The idea here seems to be to create a real "New York" movie—to capture the city's lifeforce, its social scene, its political makeup. Well, Martin Scorsese's Gangs of New York already did that—despite the fact that it took place over a hundred years ago, its view of New York still feels more insightful, original, and relevant than anything found here. As long as Scorsese, Woody Allen, and Spike Lee are still making movies, it's pretty tough to find new things to state cinematically about the Big Apple. There are moments of People I Know that almost play as satire on life in NY, but even those are rendered ineffective by the unshakeable feeling that they happened by accident. The movie would much rather be a kind of operatic tragedy about a man who's morally adrift, trying to find his way back to shore. Mmm-hmm. Been there. Seen that.

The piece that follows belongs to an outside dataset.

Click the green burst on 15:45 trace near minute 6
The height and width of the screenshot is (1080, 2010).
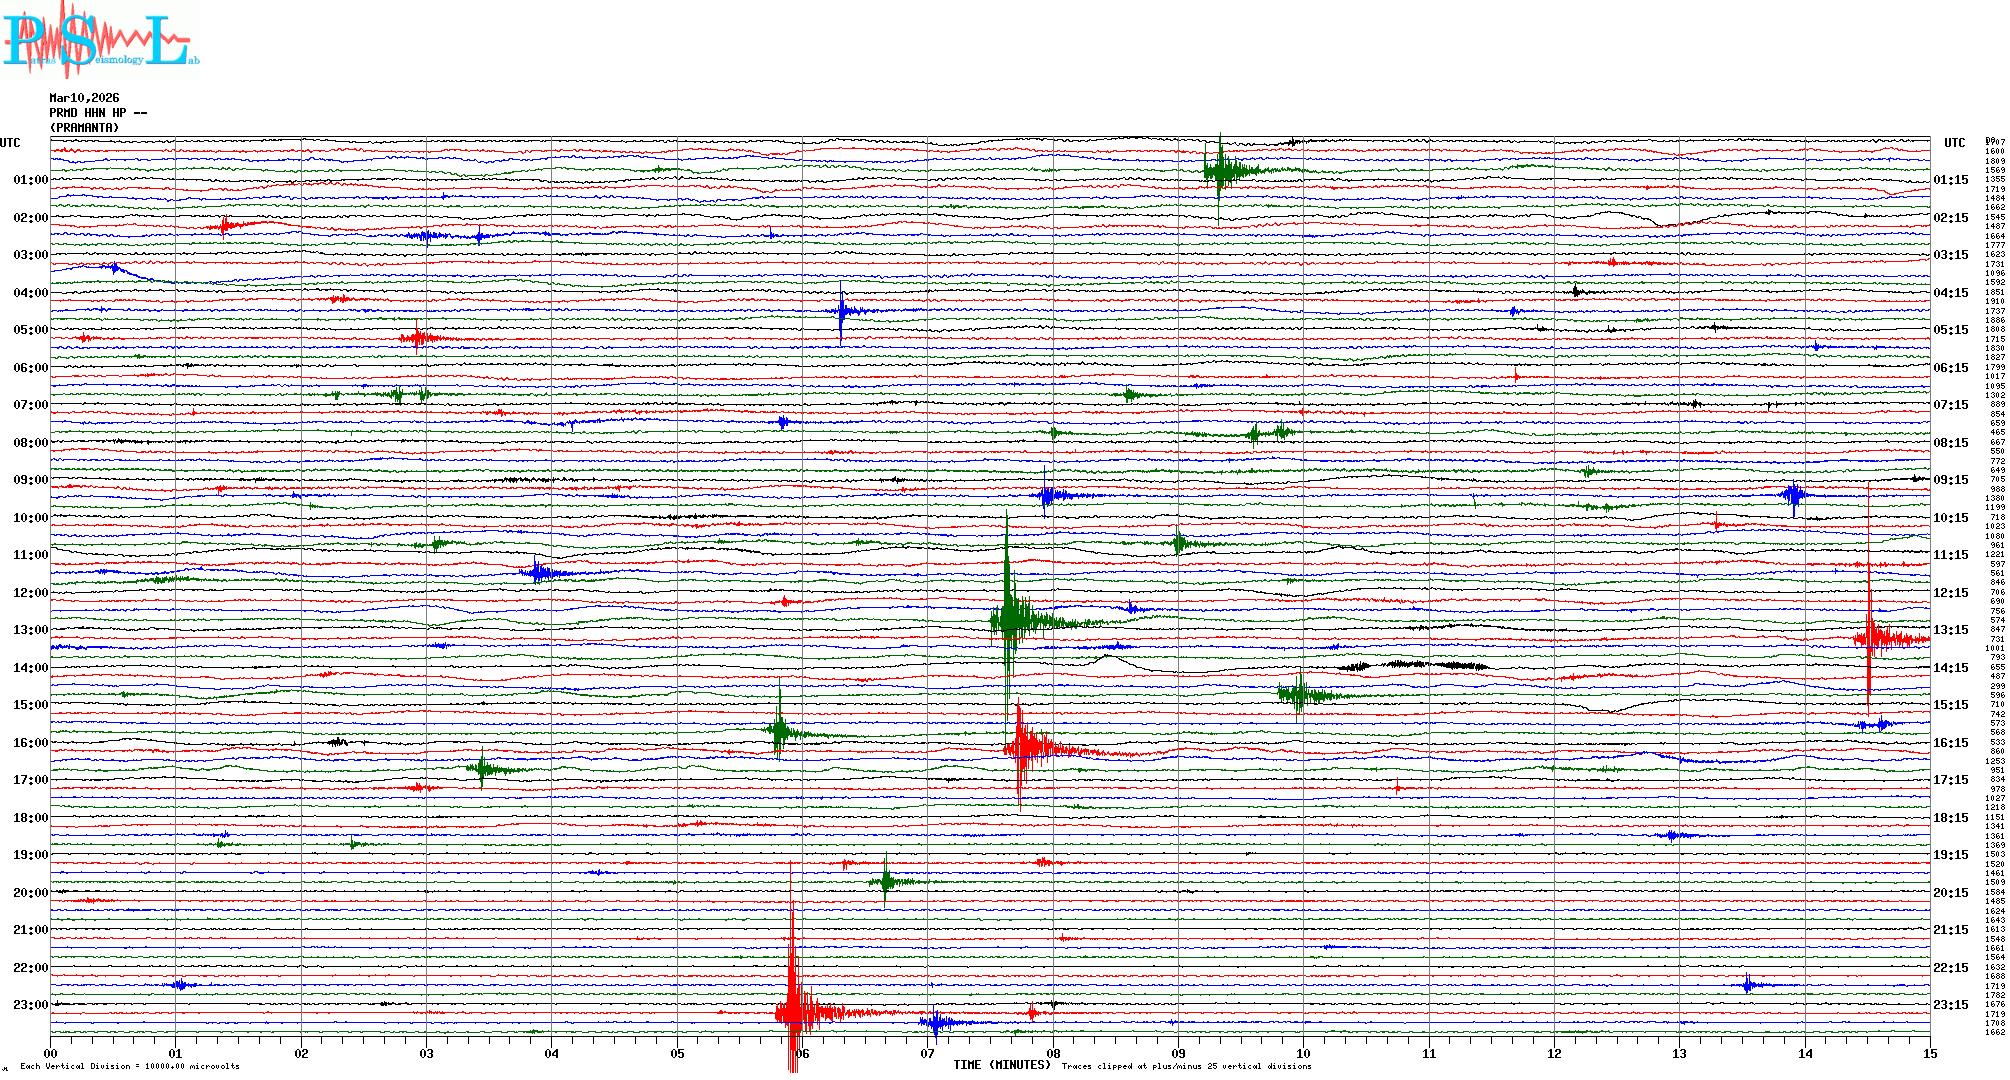coord(779,732)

Just when the movie has pretty much lost your interest completely, a dead body shows up! Why? Well, who knows? The filmmakers are either unsure of where the story should go, or else are trying to make some clumsy statements about the New York elite and the secrets we all keep. Essentially, what they end up doing is borrowing liberally from Stanley Kubrick's Eyes Wide Shut (a far better New York movie), complete with comedian-turned-actor Robert Klein in the director-turned-actor Sydney Pollack's role. It's the wrong direction to go, and gives one the feeling that everyone lost their nerve—they weren't confident enough as storytellers to allow the film to progress logically or work as a character study. Maybe they recognized that the character of Eli wasn't quite strong enough to carry a film by himself, and instead decided to saddle him with a clichéd Hollywood "suspense" scenario. Either way, the plot turn topples a film that's already on shaky ground, and it never quite recovers. The movie continues to stumble even beyond its all-too-predictable ending: It closes with a final shot that's self-consciously pretentious and ultimately rings hollow, as if the boldness of the camera move alone should lend it weight or meaning.
Miramax delivers People I Know in a 1.85:1 anamorphic widescreen presentation that's not one of their best efforts; the image is often too dark and suffers from some edge enhancement haloing. The 5.1 Dolby digital soundtrack has few demands placed upon it—it really only needs to handle Pacino's mumbling, which it does well enough. There are two deleted scenes featuring the World Trade Center (cut for obvious reasons), playable with optional commentary. There is also a feature-length commentary track by director Dan Algrant, who's joined by someone referred to as a "friend of the film," whatever that means (at least in Kevin Smith's circle, they titled that position "historian"). The talk is pretty dull and can be slow going at times, though it is interesting to hear Algrant point out the film's many shortcomings as if he meant them intentionally.
Skip out on People I Know—it doesn't work as suspense, as satire, or even as a character study. Al Pacino ought to step up his game, or he'll soon be appearing alongside De Niro and Hoffman as Ben Stiller's uncle or something.